A batch of freshly laid An. coluzzii Ngousso strain eggs was divided into 3 batches. The experimental batch was treated with 0.025% NaOCl for 10 min, rinsed with distilled water, and placed as individual eggs in a well of a 24-well plastic culture plate for hatching and growth until L3/L4 larval stages. The control batch was mock-treated by only rinsing with distilled water (with no NaOCl treatment) and placed as individual eggs in a well of a 24-well plastic culture plate for hatching and growth until L3/L4 larval stages. L3/L4 larval stages from each batch were collected and tested using an RT-PCR assay for presence and abundance of AnCV and AnCPV virus genomes. The experiment was carried out in two replicates.

An additional egg batch was washed with 300 µl of distilled water, which was then collected and filtered with the 5 µm and 0.2 µm filters to remove bacteria. The filtered solution containing oviposition fluid was tested using the duplex Taqman RT-qPCR assay for presence and abundance of AnCV and AnCPV virus genomes. The liquid rinsed from the surface of eggs containing oviposition fluid was fed in the larval water to L2 larvae of An. stephensi. The experiment was carried out in two replicates.

Gene silencing assays

Gene-specific fragments of Ago2, Cactus, the pastrel candidate AGAP011771, Rel2, STAT-A, and GFP control were generated by PCR using primers tagged at their 5′ end with T7 promoter sequences. All T7 primer sequences are listed in Supplementary Table S3. The PCR products were used as template for in vitro dsRNAs synthesis using the MEGAscript RNAi Kit (Ambion). The targeted gene was silenced by injecting 500 ng of dsRNA into the thorax of ice-anesthetized 1–2 days old post-emergence of An. coluzzii females using a nanoinjector (Nanoject II; Drummond Scientific) and glass capillary needle as previously described46. Four days after the dsRNA treatment, silencing of the target gene was verified using total RNA from a pool of five mosquitoes by SYBR Green RT-qPCR for Ago2, Rel2 and pastrel, while RT-PCR followed by detection on agarose gels was used for Cactus and STAT-A. RNA was extracted using Direct-zol RNA MiniPrep reagents with DNase I treatment (Zymo Research). cDNA synthesis was done using Moloney Murine Leukemia Virus Reverse Transcriptase (Invitrogen) and random hexamer primer (Roche). The RT-qPCR primers used for gene expression are given in the Supplementary Table S3.

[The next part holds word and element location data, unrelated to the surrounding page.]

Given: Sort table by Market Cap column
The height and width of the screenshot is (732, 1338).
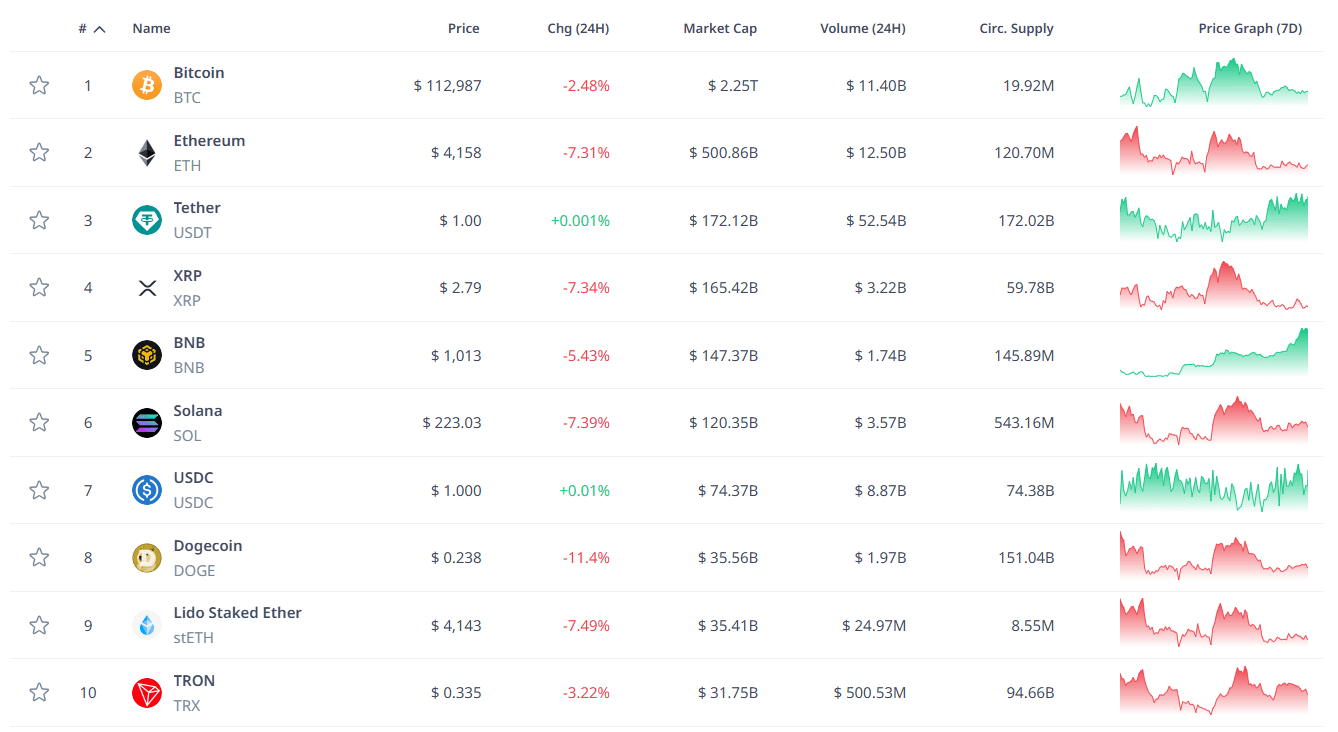Looking at the screenshot, I should (720, 29).
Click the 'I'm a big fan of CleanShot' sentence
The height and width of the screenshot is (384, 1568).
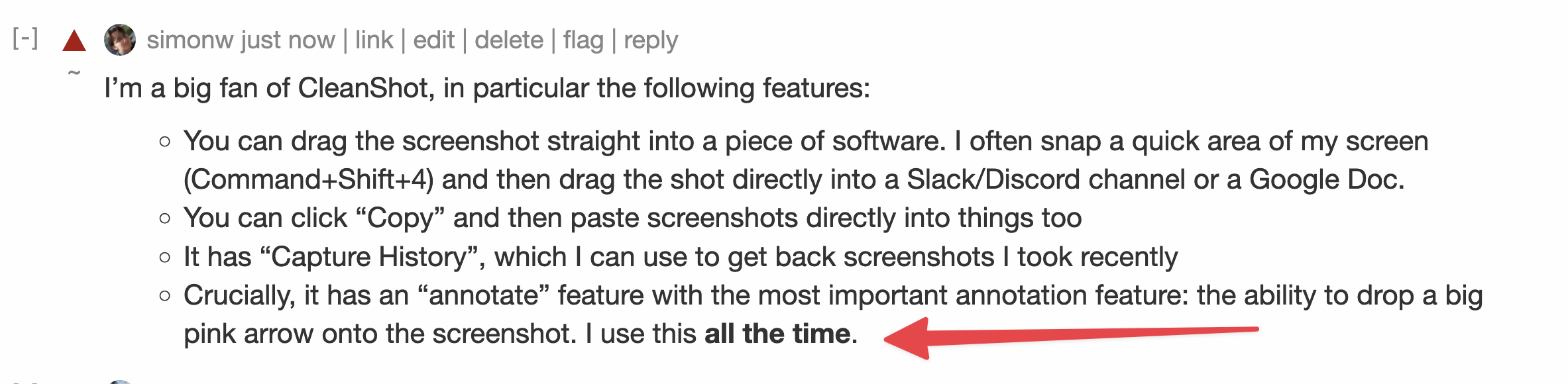487,88
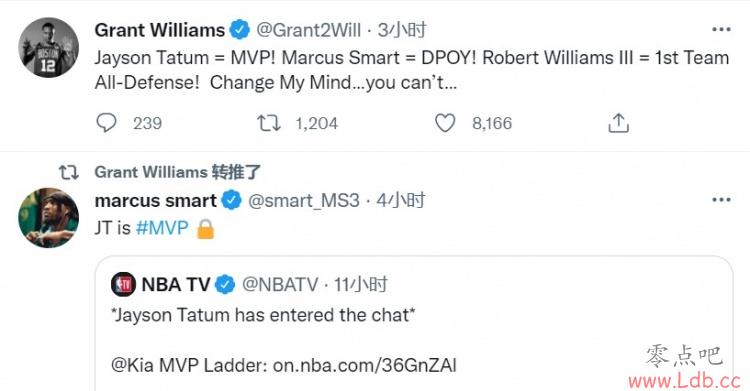Like Grant Williams' tweet with heart icon
Image resolution: width=750 pixels, height=391 pixels.
click(445, 123)
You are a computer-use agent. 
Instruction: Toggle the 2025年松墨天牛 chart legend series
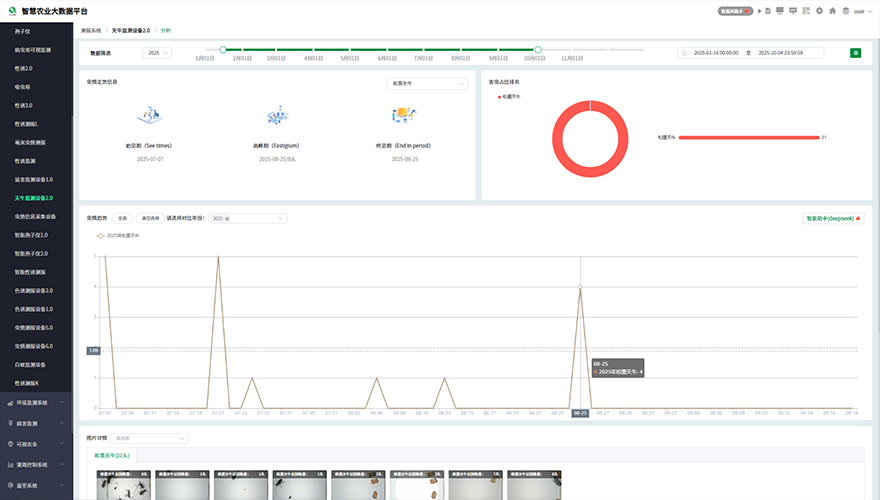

Total RNA extracted from individual mosquitoes 4 days post-dsRNA injection was used to assess virus infection intensity and prevalence by duplex Taqman real-time RT-PCR assay using relative quantification. The rpS7 gene was used as a housekeeping calibrator for normalization of nucleic acid quantity. Analysis of the expression of transcript relative to rpS7 was performed according to the 2−ΔΔCt method47. Intensity is the log10 of relative expression of virus to rpS7.

Statistical analysis

All statistical details are presented in Supplementary Table S4. For comparisons of virus infection prevalence of different mosquito developmental stages, the chi-square test was applied, and p-values with a null distribution were estimated by the Monte-Carlo method with 10,000 permutations. Multiple testing correction was done by the Bonferroni method. Box and bar plots were made using the beeswarm package in R48. For viral load (infection intensity), statistical significance was determined using the Wilcoxon–Mann–Whitney rank-sum test, and p-values were assessed with a null distribution of the statistical test approximated using Monte-Carlo resampling with 1,000,000 permutations. The p-values from independent tests of significance were combined using the meta-analytical approach of Fisher49.